9月下旬にもなると夏の面影はほぼ去り、ルンドも秋の気配で満たされ始める。

秋は実りの季節だ。

私が住んでいたシェアハウスの庭にはリンゴの木があった。ある日、庭を散歩しているとリンゴの実がもう真っ赤に染まっていることに気づいた。一ヶ月くらい前に見た時は真っ青だったのにいつの間に!シェアハウスの庭になっているものは、大家さんからは食べていいという許可をもらっていなかった。けれど以前ブラックベリーが大量に熟していた時は、管理人のアントニーがバケツにごっそり収穫して、消費してくれと言わんばかりに私たちのところに置いていってたのを思い出す。
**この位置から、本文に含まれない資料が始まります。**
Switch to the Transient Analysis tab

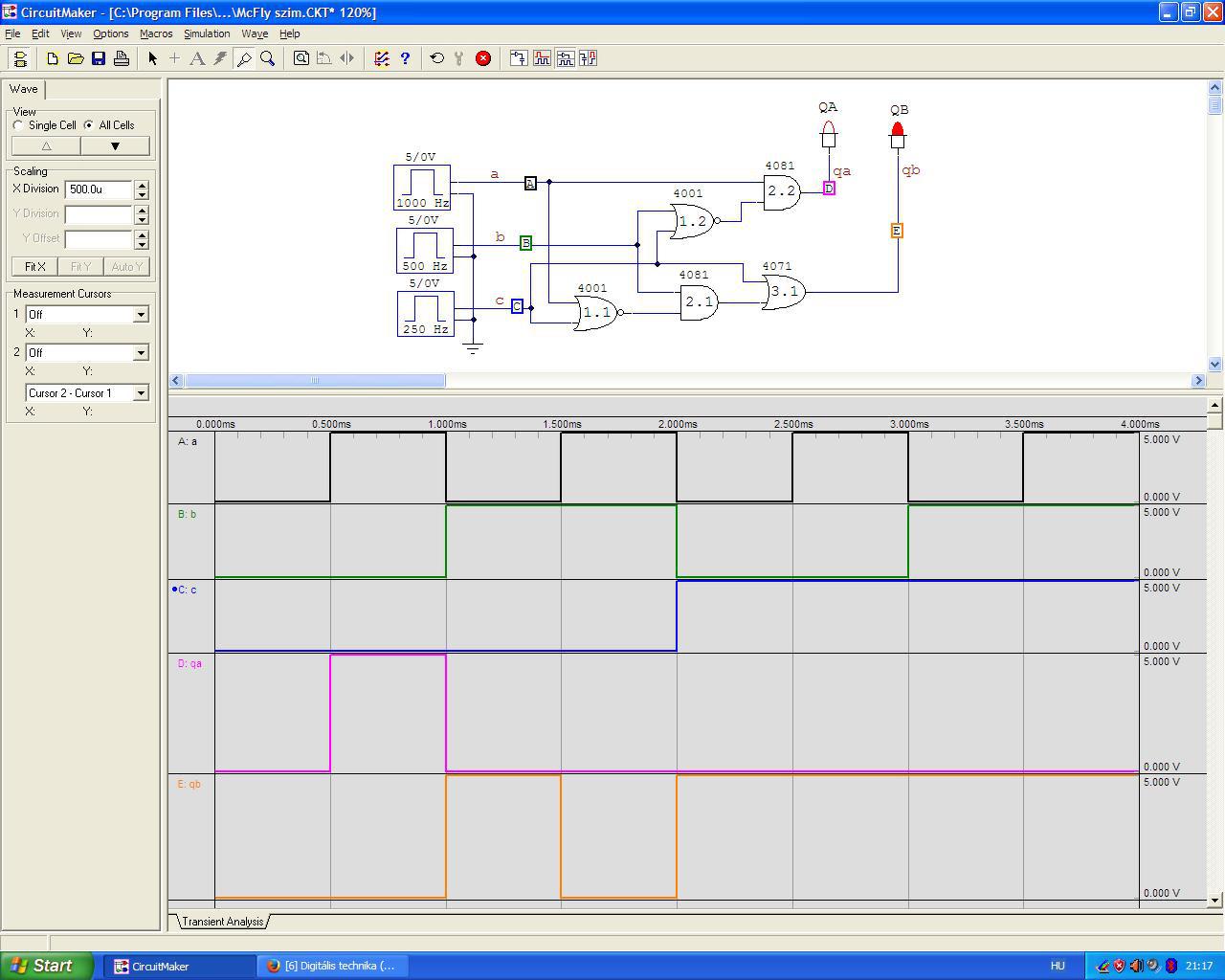click(222, 922)
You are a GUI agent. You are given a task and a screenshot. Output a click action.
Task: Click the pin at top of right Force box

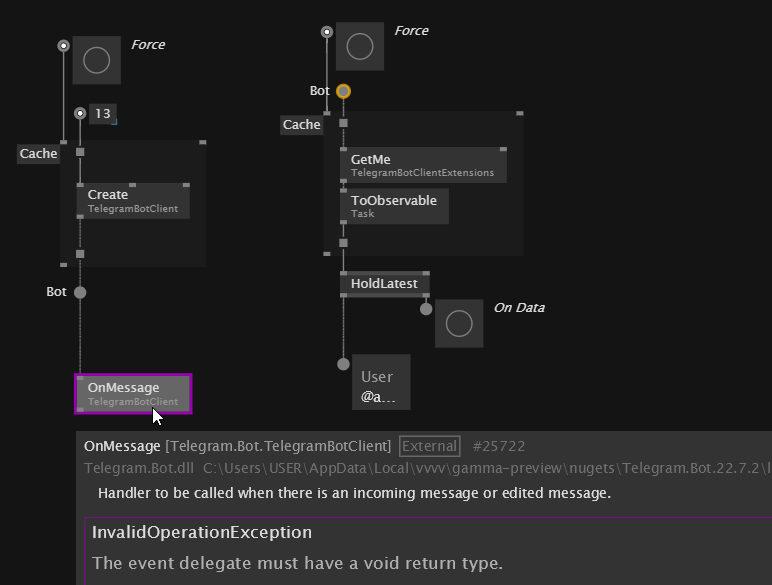click(x=327, y=32)
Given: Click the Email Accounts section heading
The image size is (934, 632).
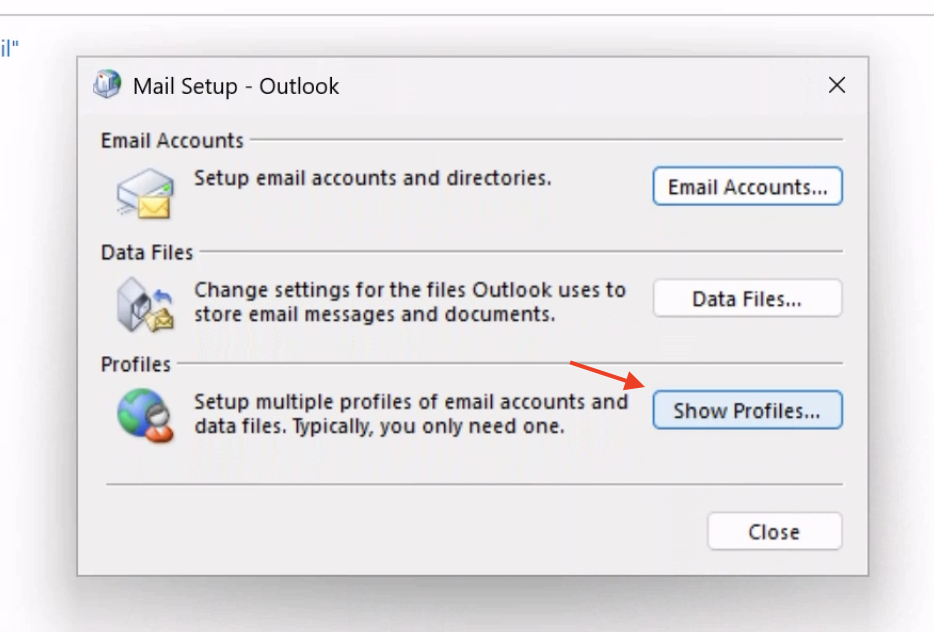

だから、きっと食べても問題ないのだろう。そう思って、一番低い枝に手を伸ばした。が、微妙に届かない。ジャンプしても届かない。そうこうしているうちに、家の中から外を覗いていたシモーネに気づかれた。シモーネも庭に出てくると、真っ赤なリンゴの存在に気づく。二人で何とかリンゴに手が届かないかと苦心した努力も空しく、結局リンゴを手にすることはできなかった。

その後しばらく天候の悪い日が続いた。リンゴの木は激しい風雨にさらされ、せっかく実ったリンゴがぼたぼたと地面に落ちてゆくのを私はなす術もなく見守った。リンゴ、もぎ取って食べてみたかったなあ。

ようやく天気が落ち着いた日、庭には見るも無残にたくさんのリンゴが転がっていた。窓からしょんぼりと庭を除いていると、リンゴの間で何か動いていることに気づいた。え?ウサギ???慌てて、ソファでスマホをいじってるシモーネを呼びに行く。「え?ウサギ?嘘!ヤバい!!可愛い!!!」

二人で大騒ぎしていると、食事をしていたクラーラもやってきた。クラーラは以前にも見かけたことがあるらしく、「あー、たまに来ているよ。可愛いよねー。」と落ち着いてコメントする。

あとから知ったのだが、ルンドには野生のウサギが結構いるらしい。この時庭で見かけたウサギは私達のシェアハウスとその周辺の家々の庭をテリトリーとしているらしく、その後ちょくちょく見かけるようになった。

私は自分の住んでいる家の庭にたまにウサギが来るという状況に胸をホクホクさせた。リンゴ食べれなかったの残念だけど、ウサギのご飯になったのならまあいいか、と一人会心する。

その数日後、玄関のドアをトントンとノックする音がして、両腕いっぱいにバケツを抱えたアントニーが入ってきた。歓声を上げたシェアハウスの住人たちは、その後しばらくリンゴを食べ続け、最後には余ったリンゴで大量のジャムを作った。リンゴ、美味しかった!